Australia-based Goodman Group has signed an agreement with the Canada Pension Plan Investment Board to establish a AUD 14 billion European data center partnership, marking CPP Investments’ first dedicated data center venture in the region. The 50-50 joint venture includes an initial capital commitment of AUD 3.9 billion to develop facilities in Frankfurt, Amsterdam, and Paris.
The partnership, named the Goodman European Data Centre Development Partnership, will develop four projects with a combined 435 megawatts of primary power and 282 megawatts of IT load. The sites are located in Europe’s core FLAP markets, which are critical hubs for cloud service providers and AI-focused workloads.
All projects have secured power connections and planning approvals, with infrastructure work already underway. Construction is expected to begin by June 2026, supporting faster delivery timelines for hyperscale and enterprise customers.
For CPP Investments, the deal expands its global digital infrastructure portfolio as demand for AI training, inference, and cloud services accelerates. Goodman brings development expertise and a powered land bank, while CPP adds long-term capital focused on stable returns. The transaction is expected to close in stages by March 2026, subject to customary conditions.

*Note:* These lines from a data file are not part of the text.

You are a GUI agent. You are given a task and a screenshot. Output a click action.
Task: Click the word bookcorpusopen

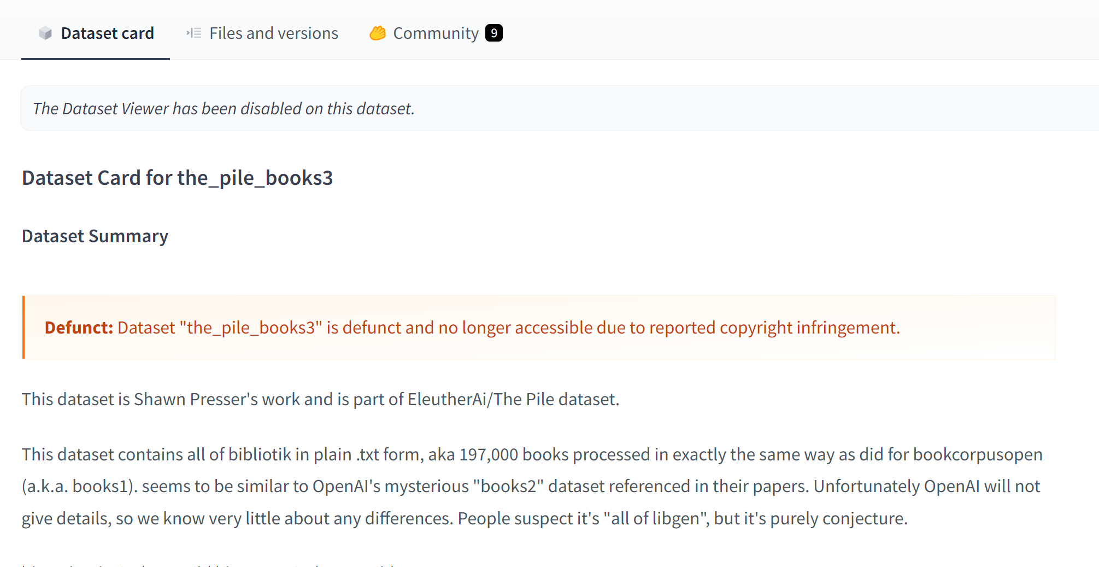(x=978, y=454)
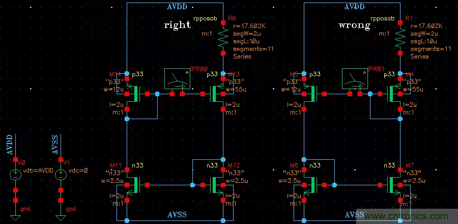Click the AVDD net label above the wrong circuit

tap(355, 7)
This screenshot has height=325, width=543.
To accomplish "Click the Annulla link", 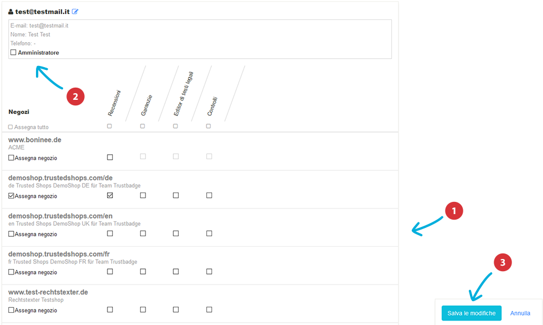I will pos(520,313).
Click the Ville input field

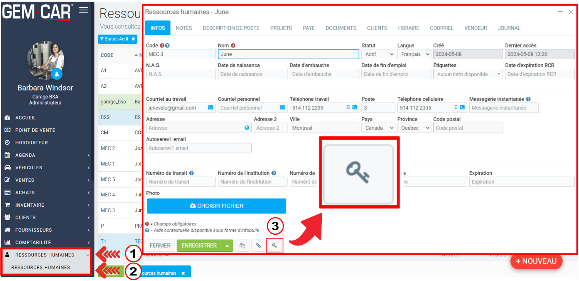(324, 128)
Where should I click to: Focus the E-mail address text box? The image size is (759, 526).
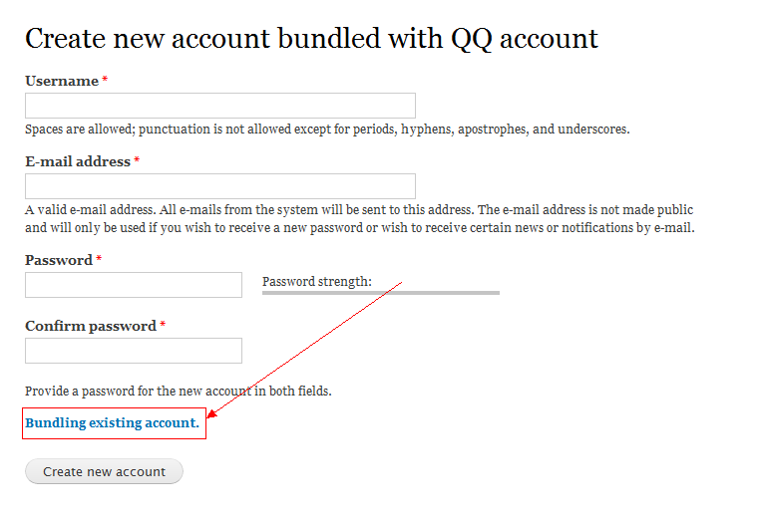pos(219,186)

The deal comes amid accelerating global investment in AI-related infrastructure. Alphabet recently announced plans to acquire energy-focused developer Intersect for $4.75 billion to support expanding U.S. data center capacity, while Microsoft committed $17.5 billion to scale AI and cloud infrastructure in India over the next four years, highlighting rising capital deployment to support AI-driven compute demand.